The quarterly Bank of Canada Policy Report is loaded with useful information about how central bankers in this and other countries may view conditions and prospects in the Canadian and global economies.  Compared to October when the previous Policy Report was compiled, Canadian growth and inflation prospects hardly changed.  Projected real GDP growth in 2011 was bumped up to 2.4% from 2.3%, and that for 2012 got revised from 2.6% to 2.8%.  Central bank officials still anticipate a return to full capacity around the end of 2012 and for both core and total CPI inflation to climb back to the targeted 2.0% at that same time.
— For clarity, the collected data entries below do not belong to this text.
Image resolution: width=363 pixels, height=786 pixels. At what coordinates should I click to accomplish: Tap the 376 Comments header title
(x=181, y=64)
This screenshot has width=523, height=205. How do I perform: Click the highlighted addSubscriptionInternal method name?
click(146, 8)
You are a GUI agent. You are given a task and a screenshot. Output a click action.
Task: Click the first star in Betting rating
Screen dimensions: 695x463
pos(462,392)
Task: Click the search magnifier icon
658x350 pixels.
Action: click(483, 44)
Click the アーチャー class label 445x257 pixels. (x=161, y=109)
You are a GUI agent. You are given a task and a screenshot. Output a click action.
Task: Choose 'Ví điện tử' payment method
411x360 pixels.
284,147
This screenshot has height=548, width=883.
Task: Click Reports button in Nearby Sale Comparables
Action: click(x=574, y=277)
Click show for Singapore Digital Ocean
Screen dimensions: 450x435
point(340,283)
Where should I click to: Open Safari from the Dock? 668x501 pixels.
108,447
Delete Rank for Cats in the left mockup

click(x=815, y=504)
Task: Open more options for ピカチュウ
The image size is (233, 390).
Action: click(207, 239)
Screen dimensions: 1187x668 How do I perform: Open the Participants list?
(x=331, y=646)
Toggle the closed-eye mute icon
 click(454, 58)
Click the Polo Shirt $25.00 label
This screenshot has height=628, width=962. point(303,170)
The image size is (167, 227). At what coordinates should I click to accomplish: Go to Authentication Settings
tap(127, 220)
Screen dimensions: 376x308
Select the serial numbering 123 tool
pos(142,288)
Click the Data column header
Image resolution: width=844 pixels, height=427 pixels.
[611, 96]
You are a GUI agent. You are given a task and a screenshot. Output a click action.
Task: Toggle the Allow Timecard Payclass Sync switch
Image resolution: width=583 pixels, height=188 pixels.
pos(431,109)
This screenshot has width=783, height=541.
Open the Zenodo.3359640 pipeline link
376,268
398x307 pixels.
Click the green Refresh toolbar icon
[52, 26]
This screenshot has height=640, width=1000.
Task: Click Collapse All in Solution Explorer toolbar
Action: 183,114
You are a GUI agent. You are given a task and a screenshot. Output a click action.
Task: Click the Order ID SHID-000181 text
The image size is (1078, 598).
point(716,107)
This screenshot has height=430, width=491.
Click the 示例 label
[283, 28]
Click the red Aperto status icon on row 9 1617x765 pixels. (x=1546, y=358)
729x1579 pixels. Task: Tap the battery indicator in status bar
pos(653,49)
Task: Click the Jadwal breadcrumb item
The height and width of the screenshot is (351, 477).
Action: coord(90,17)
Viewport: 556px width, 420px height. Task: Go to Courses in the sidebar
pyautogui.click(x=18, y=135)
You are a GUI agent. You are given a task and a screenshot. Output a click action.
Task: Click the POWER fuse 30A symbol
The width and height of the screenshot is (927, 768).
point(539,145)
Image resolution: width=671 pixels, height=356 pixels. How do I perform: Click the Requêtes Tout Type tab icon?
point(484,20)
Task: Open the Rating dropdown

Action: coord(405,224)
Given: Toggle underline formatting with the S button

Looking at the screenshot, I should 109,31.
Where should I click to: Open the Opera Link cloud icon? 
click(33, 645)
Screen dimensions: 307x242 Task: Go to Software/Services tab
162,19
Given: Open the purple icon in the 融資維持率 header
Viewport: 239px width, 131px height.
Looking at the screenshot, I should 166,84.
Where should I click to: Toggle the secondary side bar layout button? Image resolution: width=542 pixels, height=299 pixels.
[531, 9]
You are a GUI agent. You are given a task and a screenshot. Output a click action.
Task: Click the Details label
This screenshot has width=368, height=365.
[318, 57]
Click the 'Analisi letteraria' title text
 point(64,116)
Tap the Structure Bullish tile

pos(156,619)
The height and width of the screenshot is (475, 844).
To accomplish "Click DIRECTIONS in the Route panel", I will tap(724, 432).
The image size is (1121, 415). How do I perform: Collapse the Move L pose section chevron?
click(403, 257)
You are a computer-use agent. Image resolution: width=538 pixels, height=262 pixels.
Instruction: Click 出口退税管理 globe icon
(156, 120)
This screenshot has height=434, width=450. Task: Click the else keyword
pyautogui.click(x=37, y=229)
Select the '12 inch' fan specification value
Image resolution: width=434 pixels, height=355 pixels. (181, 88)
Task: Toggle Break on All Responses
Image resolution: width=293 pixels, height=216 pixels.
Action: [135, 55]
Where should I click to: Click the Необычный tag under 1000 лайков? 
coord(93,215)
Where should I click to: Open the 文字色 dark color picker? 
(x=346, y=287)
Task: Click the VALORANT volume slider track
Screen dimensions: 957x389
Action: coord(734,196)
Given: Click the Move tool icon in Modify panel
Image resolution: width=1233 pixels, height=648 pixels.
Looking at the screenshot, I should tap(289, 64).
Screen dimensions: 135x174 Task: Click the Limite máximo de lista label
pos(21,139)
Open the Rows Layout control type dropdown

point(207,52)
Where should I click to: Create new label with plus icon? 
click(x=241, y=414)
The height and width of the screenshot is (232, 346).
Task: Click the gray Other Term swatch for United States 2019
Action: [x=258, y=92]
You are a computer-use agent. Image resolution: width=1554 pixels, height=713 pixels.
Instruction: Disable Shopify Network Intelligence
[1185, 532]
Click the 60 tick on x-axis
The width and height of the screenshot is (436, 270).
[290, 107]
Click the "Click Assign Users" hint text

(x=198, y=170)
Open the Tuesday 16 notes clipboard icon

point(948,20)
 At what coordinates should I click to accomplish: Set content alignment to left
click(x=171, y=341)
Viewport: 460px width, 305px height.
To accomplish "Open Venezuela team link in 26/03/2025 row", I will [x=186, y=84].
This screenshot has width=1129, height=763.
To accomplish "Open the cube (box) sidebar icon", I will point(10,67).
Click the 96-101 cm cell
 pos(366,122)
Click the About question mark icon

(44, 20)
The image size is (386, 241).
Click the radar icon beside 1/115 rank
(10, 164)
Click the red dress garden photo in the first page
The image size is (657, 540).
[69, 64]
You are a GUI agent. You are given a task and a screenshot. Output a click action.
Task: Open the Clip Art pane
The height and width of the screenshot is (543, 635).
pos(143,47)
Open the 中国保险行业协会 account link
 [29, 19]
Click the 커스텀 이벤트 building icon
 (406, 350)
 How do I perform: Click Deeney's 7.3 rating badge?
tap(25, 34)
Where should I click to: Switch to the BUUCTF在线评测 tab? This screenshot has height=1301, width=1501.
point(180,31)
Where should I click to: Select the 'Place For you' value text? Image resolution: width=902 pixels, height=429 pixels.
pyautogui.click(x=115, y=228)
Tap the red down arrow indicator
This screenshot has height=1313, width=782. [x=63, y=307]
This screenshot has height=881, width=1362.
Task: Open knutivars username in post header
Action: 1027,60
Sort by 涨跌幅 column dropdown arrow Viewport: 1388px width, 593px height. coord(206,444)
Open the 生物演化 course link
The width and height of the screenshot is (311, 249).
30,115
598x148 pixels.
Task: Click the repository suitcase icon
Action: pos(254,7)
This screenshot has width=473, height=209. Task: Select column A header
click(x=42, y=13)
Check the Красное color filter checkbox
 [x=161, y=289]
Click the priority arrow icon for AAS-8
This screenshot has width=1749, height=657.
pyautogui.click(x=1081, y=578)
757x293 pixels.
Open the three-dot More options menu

The estimated size of Canada’s output gap of 1.75% — that is the shortfall of actual GDP from GDP if productive resources were fully utilized — is the same as assumed in the October report about the third quarter of 2010.  An output gap near 2% generally implies pretty significant demand-pull disinflation.

Digging deeper into the 37-page report, one encounters some significant findings.  Here are some of the highlights.

  • Projected U.S. GDP in 2011 has been revised upward by a whole percentage point to 3.3% from 2.3% predicted three months ago.  Smaller but upward adjustments were made of 0.4 percentage points (ppts) in projected 2011 Euroland growth, 0.3 ppts in Chinese growth, 0.1 ppt in Japanese growth and 0.4 ppts for collective growth in all other regions.  The U.S. expands somewhat more than twice as fast as the euro area and Japan this year.
  • The favorable impact on Canadian growth of recent U.S. fiscal and monetary stimulus measures is expected to reach 0.2 ppts in 2011 and 0.1 ppt in 2012.
  • Assumed global growth has been bumped up by a half-ppt to 4.0% in 2011 and is seen averaging 4.3% per annum over the three years 2010-2012.
  • Canadian business investment and exports remain well below their pre-recession levels in 3Q08.  However, a substantial rotation of Canadian growth towards those two sources of demand has begun.  In 2010, consumption, housing, government expenditures and inventories accounted for 4.6 percentage points of real GDP growth, but that impetus will shrink to 1.2 ppts this year and 0.9 ppts in 2012.  In contrast, net exports and business investment, which exerted a 1.7-ppt drag on GDP last year, is forecast to enhance such by 1.2 ppts in 2011 and 1.9 ppts in 2012.
  • A revival of business investment over the coming two years will help productivity pick up.  Canadian output per man-hour has floundered badly in recent years.
  • Because of the substantial amount of remaining slack in Canada’s economy, on-year core inflation is likely to be below the 2.0% target through the third quarter of 2012 and only return to target in the final quarter of the relevant policy time horizon.  Total consumer price inflation is slightly greater than 2.0% at present because of temporary factors like higher federal and provincial indirect taxation and elevated prices for oil and other commodities.  Total CPI is forecast to dip below 2% again after mid-2011.  Total and core inflation have identical quarterly profiles in 2012.
  • Huge risks are associated with the baseline inflation forecast, so the future policy path is far from sealed.  But with information now available, a need is seen for retaining “considerable monetary stimulus in place,” lest inflation not climb all the way back to 2% even as far away as the final quarter of next year.  The main identifiable risks to inflation, while very large, are also deemed balanced.  One area of great uncertainty concerns household consumption.  The report mentions “greater-than-projected momentum in the household sector” as a major upside price risk but turns around and lists “weaker-than-projected household expenditures” as a possible key downside price risk factor.

It looks as if Canadian monetary officials will at least wait longer than their next policy meeting on March 1 before lifting the 1.0% target on overnight money.  Several factors point to very subdued inflation ahead.  For one thing, the new forecasts show that’s what Bank officials are assuming.  For another, elevated commodity prices should buoy the Canadian dollar.  West Texas Intermediate oil prices are now forecast to average $93.50 this year and $95 in 2012, up from a prior assumption of $86 this year and $88 in 2012. Canadian commodity prices are 14% higher than they were just three months ago.  A strengthening Canadian current account and improving productivity are other factors pointing to an appreciating exchange rate.  A third reason to maintain monetary looseness is that fiscal policy is getting tightened this year, and a fourth is the existence of downside risks factors to global growth such as the possible need for a sharper-than-assumed slowdown of Chinese growth to cut inflation and the ever-present risk that Euroland’s debt crisis takes a nasty turn for the worse. 

The Bank of Canada’s Report, like the interest rate statement released yesterday, concludes that “any further reduction in monetary policy stimulus would need to be carefully considered.”